Il legale di Contrada ha segnalato che il suo cliente versa in uno stato di salute preoccupante ed ha chiesto la grazia.
Il ministro di grazia e giustizia Mastella (ora solo ministro della giustizia) ha chiesto che l’istruttoria della domanda di grazia sia compiuta nel più breve tempo possibile.
Il presidente della Repubblica Napolitano ha ricordato che le ragioni di salute non sono una ragione per concedere la grazia.
La presidente della associazione fra i familiari delle vittime della strage di via dei Georgofili ha rilasciato delle interviste manifestando una netta contrarietà alla grazia che sarebbe un oltraggio alla memoria delle vittime di mafia e che aprirebbe la strada ad analoghi provvedimenti di clemenza per Provenzano e Riina, anch’essi anziani e malati.
La grazia è un provvedimento di clemenza.
La grazia non annulla le responsabilità penali e non ha nulla a che vedere con la politica penitenziaria.
La grazia è il provvedimento con cui lo Stato rinuncia all’esercizio della custodia detentiva nei confronti di un colpevole e lo fa per ragioni politiche.
La sostanza della grazia è politica, non è né giudiziaria, né ha a che vedere con la necessaria umanità del trattamento detentivo.
Con il potere di grazia, il capo dello Stato rinuncia alla detenzione di una persona che non lo merita più, perché la pena è diventata ingiusta, come nel caso di un detenuto che ha provato materialmente di non essere più pericoloso o di essere diventato migliore di tanti altri.
In nessun caso, la grazia può essere intesa come un mezzo per assolvere una persona che il potere giudiziario ha condannato (è il caso di Sofri) o per rimediare alle insufficienze del sistema carcerario e della legislazione in materia di esecuzione delle pene (è stato, almeno in parte, il caso di Bompressi).
Non so se Contrada meriti di essere graziato.
La sua vicenda ha molte luci e molte ombre.
Ad un certo punto, è sembrato quasi che sia stato condannato perché se davvero avesse servito lo Stato sarebbe stato ucciso, come Boris Giuliano, Falcone, Borsellino e tutte le altre vittime eccellenti della mafia.
Può darsi che meriti la grazia come può darsi che non la meriti.
E’ una decisione che sono felice di non dover prendere.
Sarà una decisione politica rimessa ad un soggetto politicamente irresponsabile.
Però sono sicuro di una cosa: anche Provenzano e Riina possono meritare la grazia.
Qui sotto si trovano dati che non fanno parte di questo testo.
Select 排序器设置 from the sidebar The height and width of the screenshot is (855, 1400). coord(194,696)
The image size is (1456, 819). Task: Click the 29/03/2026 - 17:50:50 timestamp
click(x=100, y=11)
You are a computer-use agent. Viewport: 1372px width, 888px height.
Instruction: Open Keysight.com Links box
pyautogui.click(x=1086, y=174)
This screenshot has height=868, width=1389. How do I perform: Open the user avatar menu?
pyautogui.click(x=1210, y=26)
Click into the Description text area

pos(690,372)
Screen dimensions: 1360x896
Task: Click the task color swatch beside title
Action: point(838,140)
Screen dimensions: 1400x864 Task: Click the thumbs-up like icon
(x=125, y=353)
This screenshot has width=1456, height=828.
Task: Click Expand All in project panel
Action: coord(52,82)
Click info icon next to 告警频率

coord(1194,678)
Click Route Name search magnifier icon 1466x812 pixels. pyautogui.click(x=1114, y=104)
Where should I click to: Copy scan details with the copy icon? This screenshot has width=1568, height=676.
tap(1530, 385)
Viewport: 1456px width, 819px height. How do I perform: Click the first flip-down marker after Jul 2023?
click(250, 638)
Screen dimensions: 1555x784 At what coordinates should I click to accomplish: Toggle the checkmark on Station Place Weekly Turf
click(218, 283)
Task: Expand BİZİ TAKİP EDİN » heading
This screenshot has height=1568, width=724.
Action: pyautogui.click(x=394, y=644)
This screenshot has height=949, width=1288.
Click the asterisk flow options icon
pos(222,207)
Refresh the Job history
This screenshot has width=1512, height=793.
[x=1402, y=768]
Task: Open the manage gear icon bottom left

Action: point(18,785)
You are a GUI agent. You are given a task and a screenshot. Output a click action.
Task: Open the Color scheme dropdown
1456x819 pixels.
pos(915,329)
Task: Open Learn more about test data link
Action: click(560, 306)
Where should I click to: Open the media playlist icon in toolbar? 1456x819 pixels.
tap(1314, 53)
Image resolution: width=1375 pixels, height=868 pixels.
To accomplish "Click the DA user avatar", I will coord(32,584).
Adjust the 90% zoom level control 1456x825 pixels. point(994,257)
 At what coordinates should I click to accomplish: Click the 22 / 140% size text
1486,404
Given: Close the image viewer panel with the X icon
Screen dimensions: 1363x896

Anche loro potrebbero pentirsi.
Potrebbero essere le pedine decisive che consentono di risolvere pacificamente e senza armi una rivolta carceraria, ad esempio.
Potrebbero diventare un modello di rettitudine.
E così via.
In ogni caso, non sono animali feroci.
Anche loro sono persone.
Esseri umani.
Uomini che vivono nella privazione della libertà.
Quando si dice che non potranno mai essere graziati, quando si dice che il loro carcere deve essere a vita, quando si dice che non hanno più il diritto a respirare l’aria di un’alba, li si condanna a non avere più speranza, il che, in fondo, assomiglia molto ad una condanna a morte.